The aim of this study was to verify how newly recovered assemblages of riverine birds react to recent and intensive water control transformations. In particular, this study tested the hypothesis that riverine bird assemblages react negatively (in terms of both species composition and population abundance) to changes in river channels caused by regulation works.

Methods

Study design

The study was conducted along the submontane river channels of the Raba River and Dunajec River basins in the northern margin of the Western Carpathians and across the foothills of the Western Carpathians in Małopolska Voivodeship (southern Poland). A detailed description of the study area as well as the study design was presented in Kajtoch & Figarski (2013). In summary, both river systems occur in Carpathian Foothills and the river channels have hydromorphologies and habitats typical of medium-sized submontane rivers: braided channels with gravel islands covered by pioneer, scarce riverine vegetation and accumulated deadwood and surrounded by clay scarps. These diverse habitats are settled by birds adapted to breed on gravel or in hollows in uprooted trees or in river scarps, but not used by species that depend on marshes or stagnant waters. Since 2000 or 2005 (depending on which parts of the river basins are being considered), bird monitoring has been conducted in river valleys, including river channels, as part of a larger study (Kajtoch & Piestrzyńska-Kajtoch, 2008; Kajtoch, 2012). Birds were inventoried in 16 river sections, each 1 km in length. Data of bird species richness and abundance from immediately prior to regulation (2011, 1 year after the severe flood) and the post-regulation (2012, a few months after regulation works) were collected using the same techniques as in Kajtoch & Figarski (2013). Breeding birds (only bird species and pairs breeding inside river channels) were mapped along 1 km transects within the river channels according to mapping techniques (e.g. Bibby et al., 2000; Gregory et al., 2004). All river sections were surveyed five times during the breeding season (April–July). Mapped localities of breeding pairs from all five surveys were used for identification of breeding territories, and the total number of these territories (for each species in each section) was then counted. For each section, the change of species number and species abundance between the 2011 and 2012 breeding seasons were calculated.

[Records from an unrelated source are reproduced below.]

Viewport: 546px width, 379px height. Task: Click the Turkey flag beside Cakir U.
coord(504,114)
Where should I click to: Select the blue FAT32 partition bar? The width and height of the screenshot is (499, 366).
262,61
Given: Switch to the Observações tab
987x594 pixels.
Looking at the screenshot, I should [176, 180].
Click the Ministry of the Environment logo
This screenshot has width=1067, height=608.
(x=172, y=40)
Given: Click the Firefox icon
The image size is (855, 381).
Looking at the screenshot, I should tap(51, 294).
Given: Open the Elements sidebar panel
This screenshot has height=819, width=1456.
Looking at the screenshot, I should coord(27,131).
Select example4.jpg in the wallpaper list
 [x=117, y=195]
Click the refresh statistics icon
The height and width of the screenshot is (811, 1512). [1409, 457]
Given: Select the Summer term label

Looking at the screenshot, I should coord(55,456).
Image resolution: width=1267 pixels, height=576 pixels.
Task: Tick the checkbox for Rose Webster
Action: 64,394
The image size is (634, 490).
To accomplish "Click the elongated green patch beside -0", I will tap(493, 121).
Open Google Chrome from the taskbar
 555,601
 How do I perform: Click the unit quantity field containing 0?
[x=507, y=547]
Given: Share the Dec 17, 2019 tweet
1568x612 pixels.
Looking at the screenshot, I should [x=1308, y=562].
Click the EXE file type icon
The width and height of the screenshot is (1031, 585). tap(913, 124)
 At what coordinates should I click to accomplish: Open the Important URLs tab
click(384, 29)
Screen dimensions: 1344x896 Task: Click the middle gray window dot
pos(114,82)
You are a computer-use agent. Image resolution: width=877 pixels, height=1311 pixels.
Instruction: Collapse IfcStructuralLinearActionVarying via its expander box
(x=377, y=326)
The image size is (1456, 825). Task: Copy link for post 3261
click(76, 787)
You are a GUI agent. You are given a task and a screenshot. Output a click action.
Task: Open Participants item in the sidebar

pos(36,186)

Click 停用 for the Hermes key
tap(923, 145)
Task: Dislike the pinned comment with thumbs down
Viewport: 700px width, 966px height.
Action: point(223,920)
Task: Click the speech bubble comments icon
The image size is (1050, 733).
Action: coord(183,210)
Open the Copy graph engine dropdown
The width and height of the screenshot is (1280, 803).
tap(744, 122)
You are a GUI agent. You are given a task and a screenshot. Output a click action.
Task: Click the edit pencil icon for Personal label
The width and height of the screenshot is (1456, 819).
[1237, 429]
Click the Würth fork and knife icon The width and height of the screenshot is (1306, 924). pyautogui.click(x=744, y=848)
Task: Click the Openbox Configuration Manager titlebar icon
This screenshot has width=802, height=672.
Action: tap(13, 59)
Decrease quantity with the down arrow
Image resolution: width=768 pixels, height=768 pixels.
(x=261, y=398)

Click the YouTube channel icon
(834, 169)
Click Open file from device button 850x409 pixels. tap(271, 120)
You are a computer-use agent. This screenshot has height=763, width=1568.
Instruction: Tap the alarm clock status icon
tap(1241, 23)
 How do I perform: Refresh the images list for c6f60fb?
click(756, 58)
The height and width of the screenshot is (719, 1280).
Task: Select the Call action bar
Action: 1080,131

Five variables were measured in 2011 and 2012 within the 1 km river sections to provide data on changes in river habitat. These variables were the changes of: occurrence of river regulation (regulation), alluvium resulted from gravel excavation (alluvium), scarp resulted from scarp levelling (scarp), wood amount (wood) and vegetation succession (vegetation). regulation was measured as proportion of the 1 km lengths of river sections affected by this activity. alluvium and scarp were measured as change of proportions of the 1 km lengths of river sections containing each variable, wood was calculated as a change of proportion of river section in which wood (mostly deadwood) was present. As wood was distributed unevenly in river channels, being accumulated mainly in bends in the river, we divided the 1 km river sections into 50-m subsections and scored wood as present if any wood occurred in the fragment. Analyses were based on the percentage of subsections containing wood. vegetation was measured by plotting the occurrence of dense vegetation greater than 0.5 metres on simplified river maps and calculating the cover (mainly native Blueweed Echium sp. and Mullein Verbascum sp. and/or invasive Goldenrod Solidago sp.) within the section, to estimate percentage cover. Most analyses examined the change in percentage cover of the different environmental variables between 2011 and 2012.

Statistical analyses

Differences between species richness and population abundance between prior to and post-regulation were assessed using the Wilcoxon signed-rank test. The significance of correlations between different variables was calculated using the Spearman’s rank correlation tests. For detailed analysis, bird species were divided into habitat guilds: alluvium-dwellers (breeding on river alluvia) and bank-dwellers (ones connected with riverbank structures and scarps, including uprooted trees) (8 and 7 species, respectively).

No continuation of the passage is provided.